Ms NEAL (5:34 PM) —I rise to continue what I was saying yesterday about theHealth Legislation Amendment (Midwives and Nurse Practitioners) Bill 2009, the Midwife Professional Indemnity (Commonwealth Contribution) Scheme Bill 2009 and the Midwife Professional Indemnity (Run-off Cover Support Payment) Bill 2009.

In circumstances such as these, nurse practitioners can spend time in nursing homes and retirement villages ahead of and during a doctor’s visit, writing repeat prescriptions, ordering testing in advance of the doctor’s visit and following up on doctor diagnoses and paperwork to maximise the time spent in crucial diagnosis by the GP. It is not hard to see how doctors benefit from these collaborative arrangements. Nurse practitioners also benefit greatly from being able to expand their patient care into areas of particular competency and specialisation. This could be in areas such as immunisation, chronic condition management or aged care.

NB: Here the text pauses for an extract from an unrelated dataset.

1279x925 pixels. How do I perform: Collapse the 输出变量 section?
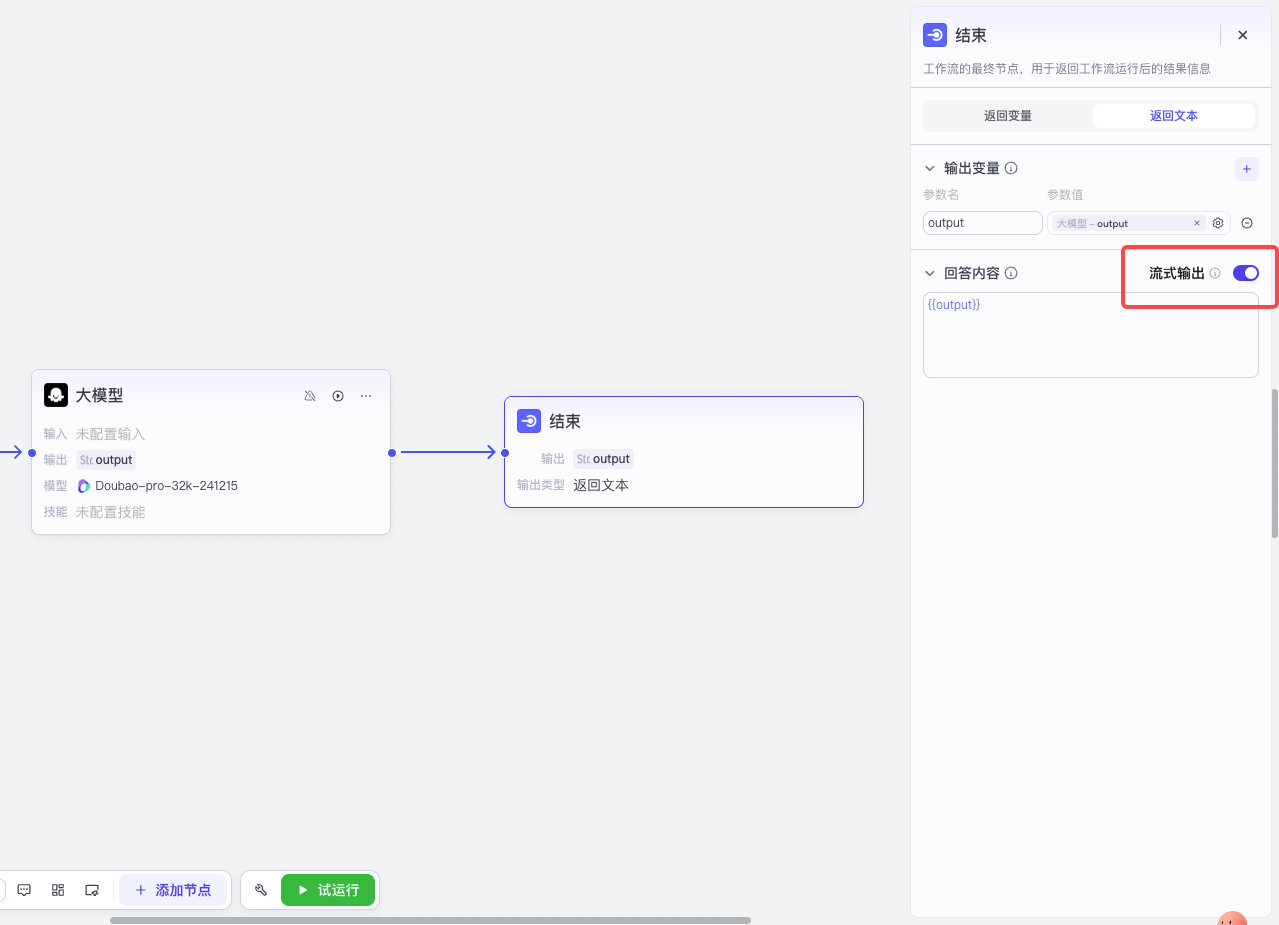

So, in several crucial ways, nurse practitioners can be a great bridge within primary care, as patient educators and as partners in the maintenance of chronic and complex care patients. Under the provisions of this legislation, doctors win, nurses win and, most especially, patients and the community win. All benefit from the expansion of capacity and efficiency within the primary healthcare system provided by this legislation. I commend the bills to the House.